COMBINED MODALITY MANAGEMENT OF RETROPERITONEAL SARCOMAS: PHASE I TRIAL OF PREOPERATIVE DOXORUBICIN-BASED CONCURRENT CHEMORADIATION, SURGICAL RESECTION, AND INTRAOPERATIVE ELECTRON-BEAM RADIATION THERAPY (IORT)

Pisters PWT, Patel SR, Crane C, Feig BW, Hunt KK, Burgess MA, Papadopoulos NE, Plager C, Benjamin RS, Pollock RE, Janjan NE. (University of Texas M. D. Anderson Cancer Center, Houston, TX 77030)


Background: Patterns of failure for patients with retroperitoneal sarcomas (RPS) demonstrate that the majority of patients develop local recurrence. Strategies to enhance to efficacy / intensity of local therapies are needed. One approach involves the use of pre-operative chemoradiotherapy (chemoXRT). This protocol explores the use of pre-operative doxorubicin given by protracted venous infusion (PVI) with concurrent external beam radiotherapy (EBRT). This approach takes advantage of the benefits of preoperative radiotherapy, the activity of doxorubicin in STS, and the radiosensitizing properties of doxorubicin. When chemo XRT is combined with surgical resection and IORT, local therapy is maximized. Objectives of this phase I trial included: 1) define the toxicities of preoperative PVI doxorubicin and concurrent EBRT followed by surgical resection with IORT and 2) establish the maximum tolerated dose (MTD) of EBRT when combined with PVI doxorubicin.

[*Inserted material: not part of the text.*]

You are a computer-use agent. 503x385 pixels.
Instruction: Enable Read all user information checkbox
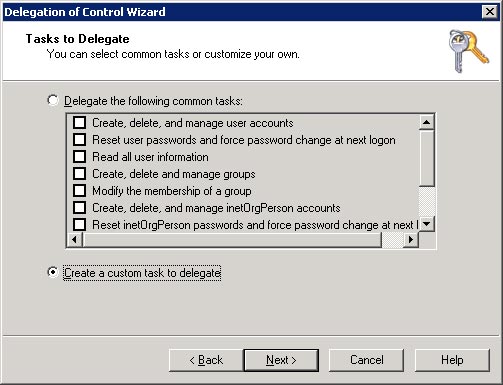pyautogui.click(x=79, y=157)
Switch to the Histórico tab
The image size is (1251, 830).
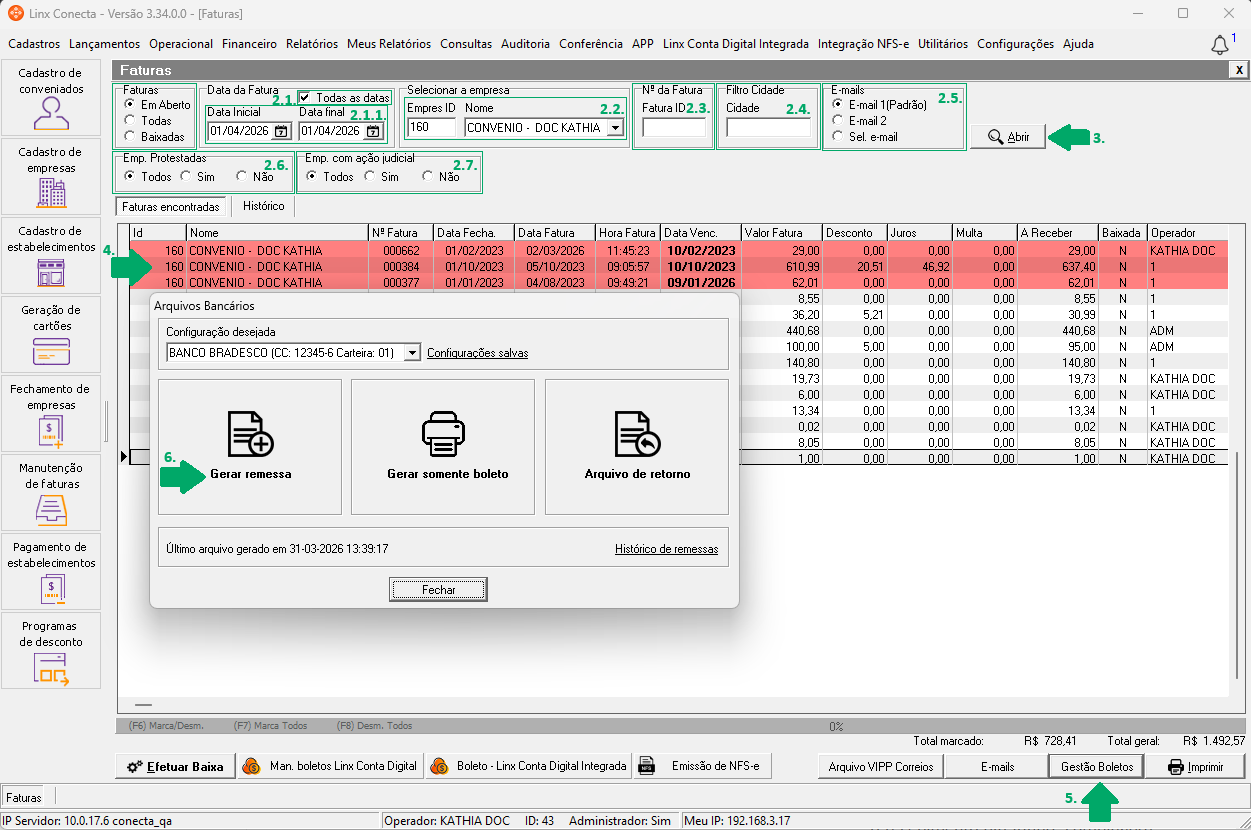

Methods: Patients with localized, resectable, grade II or III primary or recurrent RPS are eligible. Preoperative continuous infusion doxorubicin is administered (4 mg/m2 over 24 hours x 4 days/week for 4 weeks) with concomitant escalating doses of EBRT (1.8 Gy/fraction). The dose escalation scheme (and number of patients treated) for successive cohorts of patients has been: 18 Gy (3 patients), 30.6 Gy (3 patients), 36 Gy (3 patients), 41.4 Gy (3 patients), 46.8 Gy (12 patients), and 50.4 Gy (2 patients).

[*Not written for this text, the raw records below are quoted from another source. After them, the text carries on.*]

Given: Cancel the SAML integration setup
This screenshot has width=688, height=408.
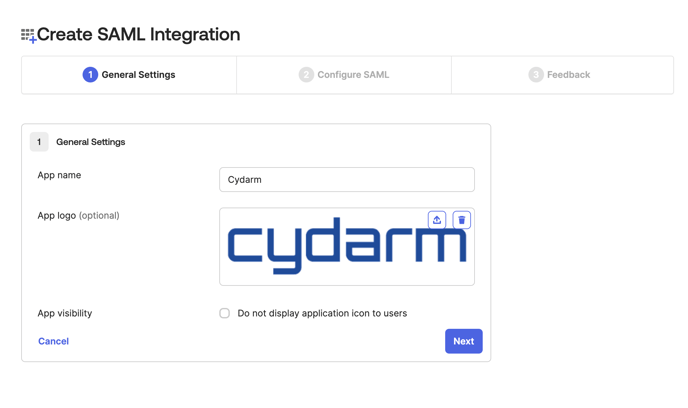Looking at the screenshot, I should pos(54,341).
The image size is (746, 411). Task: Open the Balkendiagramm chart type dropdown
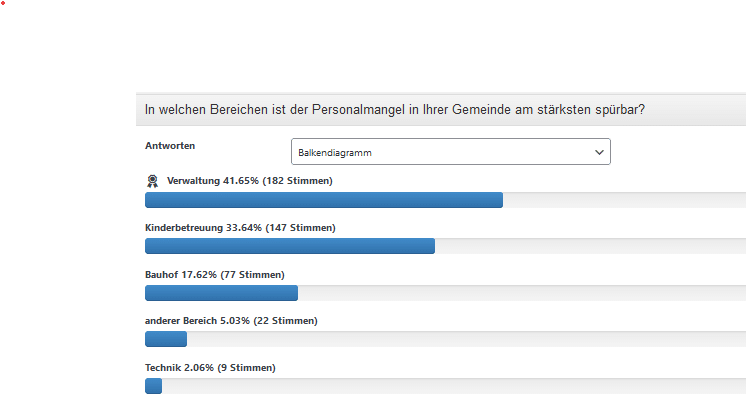pyautogui.click(x=450, y=152)
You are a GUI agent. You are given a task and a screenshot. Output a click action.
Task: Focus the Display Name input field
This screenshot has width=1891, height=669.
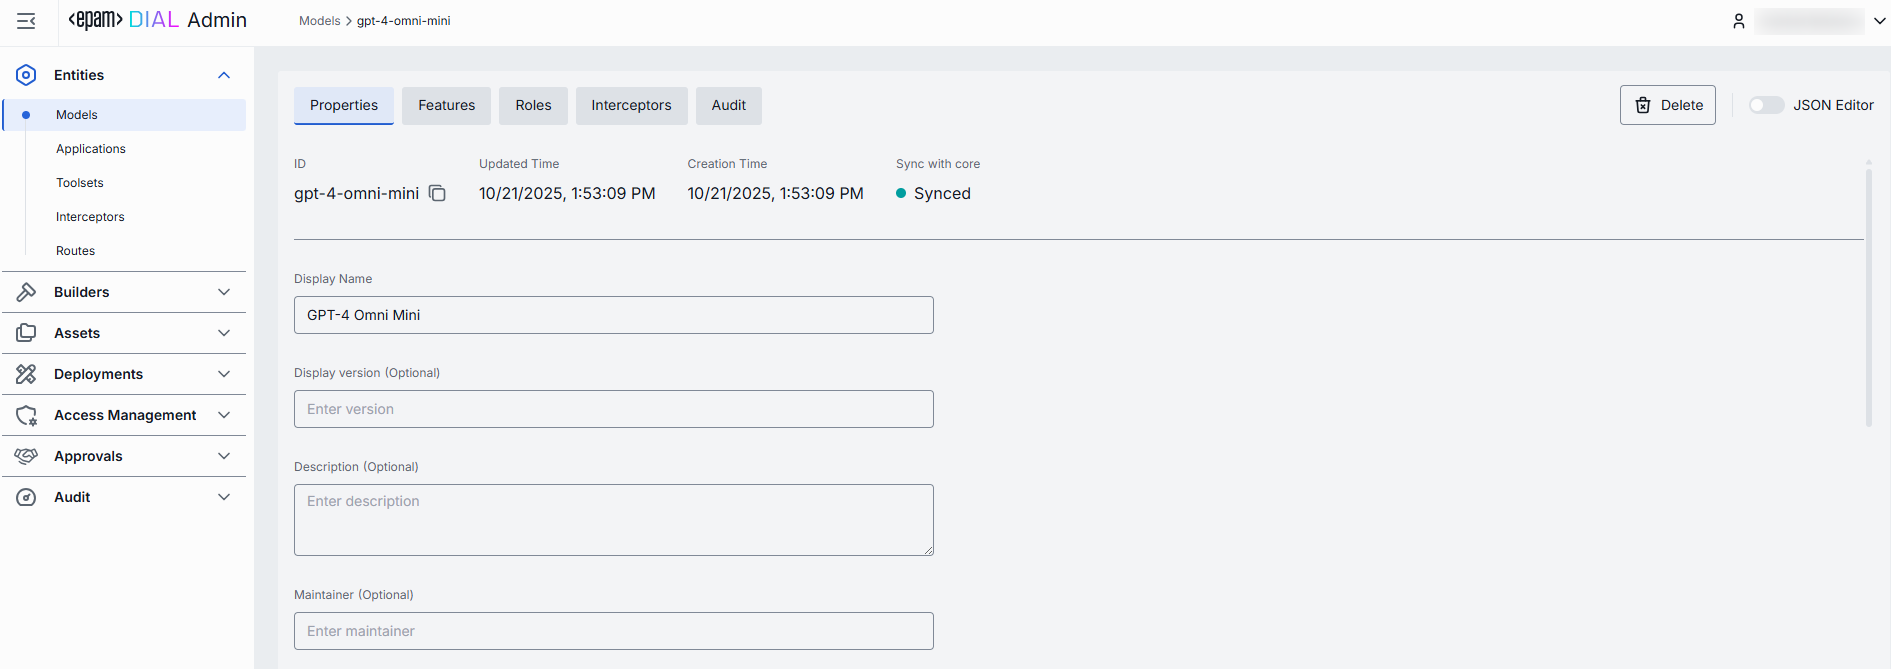[613, 315]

Results: 26 patients have been treated. The median tumor size was 12 cm (range 6-31 cm). Histologies included leiomyosarcoma (n=8), liposarcoma (n=5), malignant fibrous histiocytoma (n=5), unclassified soft tissue sarcoma (n=5), and other RPS’s (n=3). The MTD has not yet been defined. Only one patient experienced grade IV neutropenia at 18 Gy and there were no episodes of febrile neutropenia. Grade III gastrointestinal toxicities have included diarrhea (1 patient each at 18, 30.6, and 50.4 Gy) and nausea (1 patient each at 46.8 and 50.4 Gy); no patients have experienced grade IV gastrointestinal toxicities. Twenty-one patients have undergone surgical resection. IORT (15 Gy) was provided to 15 patients with no identifiable toxicities. No major wound complications have been observed.

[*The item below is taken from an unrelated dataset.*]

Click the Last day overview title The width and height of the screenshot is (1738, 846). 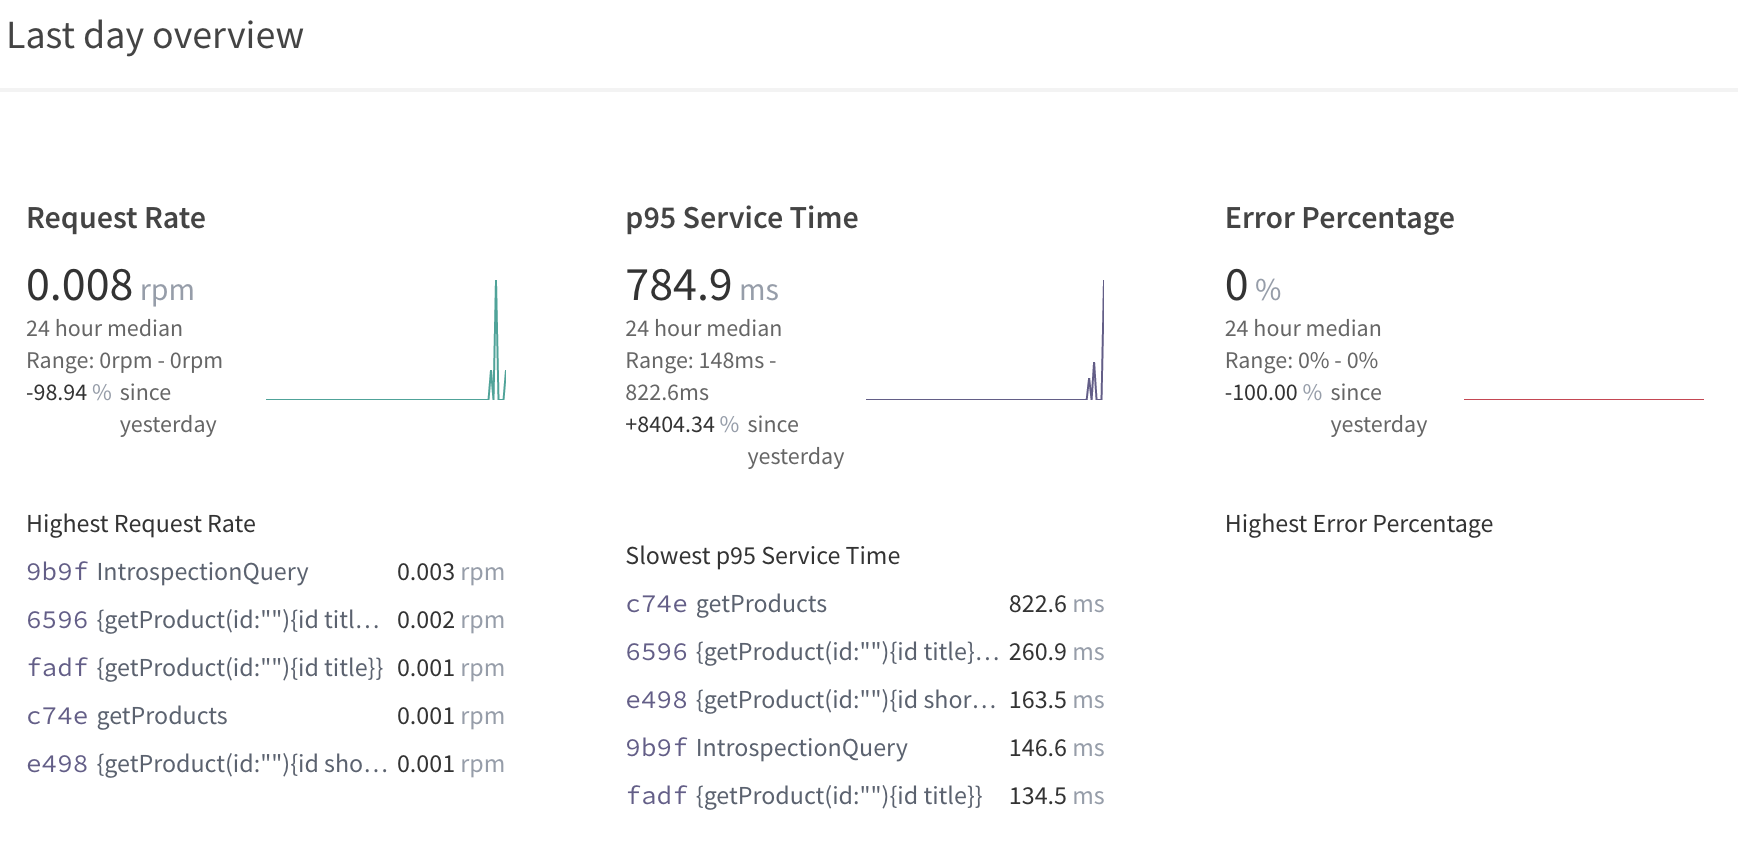[155, 36]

Conclusions: 1) Doxorubicin-based concurrent chemoradiation can be given to a dose of 46.8 Gy with minimal grade III/IV toxicities, 2) MTD has not yet been defined, 3) No identifiable toxicities are attributed to IORT. This combined modality approach appears to have an acceptable overall toxicity profile and capitalizes on all of the advantages of pre-operative/intraoperative treatment to enhance the therapeutic ratio of surgery and radiotherapy in the management of RP STS.